In 1928 Edward Barnsley, one of the most important master craftsmen of the 20thcentury, made a bureau for a 12 year old girl called Gonda Neale. The bureau was exquisite. Both delicate and sturdy, hand-carved from oak, it was mounted on a stand with chamfered posts and block feet. In the front it had three panels and along the brass handles on its drawers ran a diamond-shaped motif. It would be Gonda’s most prized possession and eight years later, when she went to Berlin to study photography, she took the bureau with her.

Forced to flee from the Nazis, she left the bureau behind in her flat. And that, as she told me over dinner in Ireland decades later, was the last she saw of it. After the war, friends who went to visit her flat, on the second floor of Number 53 Joachim Friedrich Strasse, found her possessions were still there – except for the bureau and her books.

‘The Nazis confiscated my books,’ she said, ‘But, at a time when popular taste was for French-polished furniture they wouldn’t have had the nous to appreciate my bureau! I suspect the diplomat who lived in the flat downstairs.’

I knew I couldn’t find the bureau, but I had to write a novel about it. The book is called The Image of Laura and though it isn’t Gonda’s story and its heroine, Laura Conway, bears no resemblance at all to her, in creating it, I did re-trace Gonda’s footsteps and so I went to Berlin. The street in which Gonda had lived had been the target of Allied bombs and most of its big ugly grey houses had been levelled during the war. But Number 53 was still standing and as I looked up at the windows of her flat the plot of the book took shape in my mind.

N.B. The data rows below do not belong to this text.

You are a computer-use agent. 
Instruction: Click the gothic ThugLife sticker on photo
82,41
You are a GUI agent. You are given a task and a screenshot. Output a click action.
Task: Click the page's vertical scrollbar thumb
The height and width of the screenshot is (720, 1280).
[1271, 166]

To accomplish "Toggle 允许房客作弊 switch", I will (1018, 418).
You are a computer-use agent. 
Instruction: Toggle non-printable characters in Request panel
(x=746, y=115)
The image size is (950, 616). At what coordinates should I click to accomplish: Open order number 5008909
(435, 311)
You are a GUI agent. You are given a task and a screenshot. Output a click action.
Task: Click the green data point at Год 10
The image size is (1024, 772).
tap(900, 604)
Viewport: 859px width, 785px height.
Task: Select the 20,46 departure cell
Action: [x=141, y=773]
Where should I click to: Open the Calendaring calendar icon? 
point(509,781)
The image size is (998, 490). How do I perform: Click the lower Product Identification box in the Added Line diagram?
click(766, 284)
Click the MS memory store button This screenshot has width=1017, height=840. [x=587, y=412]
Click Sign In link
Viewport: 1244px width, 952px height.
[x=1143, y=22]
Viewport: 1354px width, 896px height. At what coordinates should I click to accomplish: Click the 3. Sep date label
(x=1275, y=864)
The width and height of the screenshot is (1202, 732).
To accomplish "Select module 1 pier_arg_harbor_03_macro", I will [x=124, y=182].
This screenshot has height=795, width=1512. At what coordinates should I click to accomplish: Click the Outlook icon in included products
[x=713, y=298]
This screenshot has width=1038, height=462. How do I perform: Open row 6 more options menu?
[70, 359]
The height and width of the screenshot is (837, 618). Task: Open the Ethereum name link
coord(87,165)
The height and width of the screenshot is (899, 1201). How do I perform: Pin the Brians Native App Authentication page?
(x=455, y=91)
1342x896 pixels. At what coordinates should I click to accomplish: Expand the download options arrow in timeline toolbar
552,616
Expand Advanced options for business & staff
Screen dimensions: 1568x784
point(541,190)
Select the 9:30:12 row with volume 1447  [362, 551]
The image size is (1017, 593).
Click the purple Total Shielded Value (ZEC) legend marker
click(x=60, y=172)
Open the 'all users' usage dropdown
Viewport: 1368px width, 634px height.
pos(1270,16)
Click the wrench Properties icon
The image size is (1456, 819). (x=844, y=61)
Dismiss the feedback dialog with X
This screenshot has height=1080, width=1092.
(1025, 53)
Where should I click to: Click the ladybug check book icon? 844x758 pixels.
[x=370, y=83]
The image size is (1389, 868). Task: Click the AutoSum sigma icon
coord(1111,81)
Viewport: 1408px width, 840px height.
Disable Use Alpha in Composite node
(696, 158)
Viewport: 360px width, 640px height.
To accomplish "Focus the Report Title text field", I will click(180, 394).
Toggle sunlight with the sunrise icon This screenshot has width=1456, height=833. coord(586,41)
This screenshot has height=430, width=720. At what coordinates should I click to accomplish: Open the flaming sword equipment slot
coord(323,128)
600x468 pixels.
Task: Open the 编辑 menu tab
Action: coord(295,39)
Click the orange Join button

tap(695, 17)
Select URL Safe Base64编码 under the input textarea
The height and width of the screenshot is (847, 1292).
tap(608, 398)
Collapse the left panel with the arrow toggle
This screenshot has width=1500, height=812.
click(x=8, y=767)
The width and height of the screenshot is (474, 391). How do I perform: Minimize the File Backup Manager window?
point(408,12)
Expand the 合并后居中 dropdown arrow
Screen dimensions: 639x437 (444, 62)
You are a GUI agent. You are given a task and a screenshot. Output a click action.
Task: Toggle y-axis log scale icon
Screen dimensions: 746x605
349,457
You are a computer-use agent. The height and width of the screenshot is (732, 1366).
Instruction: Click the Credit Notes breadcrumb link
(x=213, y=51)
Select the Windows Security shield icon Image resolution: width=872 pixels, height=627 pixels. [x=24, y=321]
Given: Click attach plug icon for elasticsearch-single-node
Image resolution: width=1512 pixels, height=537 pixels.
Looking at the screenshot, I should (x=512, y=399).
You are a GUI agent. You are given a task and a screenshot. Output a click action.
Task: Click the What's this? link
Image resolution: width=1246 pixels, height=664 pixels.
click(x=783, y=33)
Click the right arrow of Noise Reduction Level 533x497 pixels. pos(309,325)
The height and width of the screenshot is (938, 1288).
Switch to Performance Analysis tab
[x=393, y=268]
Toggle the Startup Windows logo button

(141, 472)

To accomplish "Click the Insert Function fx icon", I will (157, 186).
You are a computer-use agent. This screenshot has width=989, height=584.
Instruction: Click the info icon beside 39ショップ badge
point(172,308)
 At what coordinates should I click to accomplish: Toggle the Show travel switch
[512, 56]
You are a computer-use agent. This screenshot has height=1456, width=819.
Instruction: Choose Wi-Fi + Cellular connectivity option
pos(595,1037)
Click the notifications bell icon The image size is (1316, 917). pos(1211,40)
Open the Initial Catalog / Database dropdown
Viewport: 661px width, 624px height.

As The Image of Laura begins a retrospective exhibition of works by the photographer Laura Conway is being held in a London gallery to commemorate her 75th birthday. The party has ‘attracted the rich, the gorgeous, the famous and the outrageous. Some looked stylish and elegant. Others were wonderfully ostentatious. Frilly knickers under a satin slip dress… cyclists’ gloves and Nike trainers combined with scarlet silk… A man with a cane in his hand lurked beneath cover of cloak and Ray-bans.’  By contrast, Laura ‘who wore only black, white and grey; whose eyes were grey and whose once pale ash blonde hair has long since turned silver, might have been a ghost, so shadowy is her appearance.’

In the gallery another ghost is waiting. Behind a screen, ‘in mint condition, mounted on a trolley and all ready to be presented with a flourish to its rightful owner, is Laura’s long-lost bureau,’  which her grand-daughter Cassie has found in Berlin. Laura, thinks Cassie, will be delighted by this special birthday gift. Laura is certainly moved but not in the way that Cassie expects. Instead, confronted with the bureau, she trembles’ with the wrong kind of shock.’  Pale at the best of times, she is ‘now completely devoid of colour.’  For Laura has lied to her family about her life in Berlin. She has created and carefully nurtured an image of herself. With the re-appearance of her bureau, that image is about to be shattered.